[EXERCISE MATERIAL]
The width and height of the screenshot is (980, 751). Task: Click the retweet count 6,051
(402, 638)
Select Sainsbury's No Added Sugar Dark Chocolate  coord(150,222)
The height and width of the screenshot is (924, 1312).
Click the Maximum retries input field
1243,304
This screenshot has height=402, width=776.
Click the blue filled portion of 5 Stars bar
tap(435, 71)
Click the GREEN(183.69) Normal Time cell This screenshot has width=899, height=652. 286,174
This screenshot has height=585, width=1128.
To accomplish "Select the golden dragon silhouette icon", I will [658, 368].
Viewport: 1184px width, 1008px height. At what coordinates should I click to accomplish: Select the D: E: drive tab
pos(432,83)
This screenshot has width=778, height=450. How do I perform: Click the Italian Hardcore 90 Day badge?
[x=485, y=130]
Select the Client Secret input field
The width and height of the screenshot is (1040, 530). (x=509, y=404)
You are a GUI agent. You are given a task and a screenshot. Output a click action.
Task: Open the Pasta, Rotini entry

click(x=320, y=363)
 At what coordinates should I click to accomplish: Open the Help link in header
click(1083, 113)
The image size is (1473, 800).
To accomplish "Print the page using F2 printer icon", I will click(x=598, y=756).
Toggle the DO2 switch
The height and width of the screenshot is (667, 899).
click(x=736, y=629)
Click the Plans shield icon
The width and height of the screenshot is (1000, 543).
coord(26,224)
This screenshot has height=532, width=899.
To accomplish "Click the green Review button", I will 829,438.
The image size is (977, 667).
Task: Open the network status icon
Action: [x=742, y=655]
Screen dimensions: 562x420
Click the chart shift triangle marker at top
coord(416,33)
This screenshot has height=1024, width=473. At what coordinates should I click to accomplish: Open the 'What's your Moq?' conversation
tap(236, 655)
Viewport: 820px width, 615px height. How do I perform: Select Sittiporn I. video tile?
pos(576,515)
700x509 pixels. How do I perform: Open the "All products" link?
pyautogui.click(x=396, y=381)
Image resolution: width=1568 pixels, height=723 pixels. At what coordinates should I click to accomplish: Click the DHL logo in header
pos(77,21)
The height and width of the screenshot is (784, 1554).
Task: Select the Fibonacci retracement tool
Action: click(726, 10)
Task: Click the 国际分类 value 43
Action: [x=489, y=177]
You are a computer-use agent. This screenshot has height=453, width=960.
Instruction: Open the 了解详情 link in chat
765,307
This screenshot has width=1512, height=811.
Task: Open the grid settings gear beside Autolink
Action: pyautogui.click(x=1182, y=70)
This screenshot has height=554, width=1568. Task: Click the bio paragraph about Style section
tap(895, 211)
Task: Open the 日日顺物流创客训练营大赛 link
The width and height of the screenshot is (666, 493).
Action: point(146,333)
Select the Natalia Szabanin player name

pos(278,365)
[/EXERCISE MATERIAL]
• [WHAT IS EXPECTED] Every line of the material above that has the string "agent" needs pulling out.

• [YOUR RESPONSE]
You are a GUI agent. You are given a task and a screenshot. Output a click action.
You are a computer-use agent. This screenshot has height=453, width=960.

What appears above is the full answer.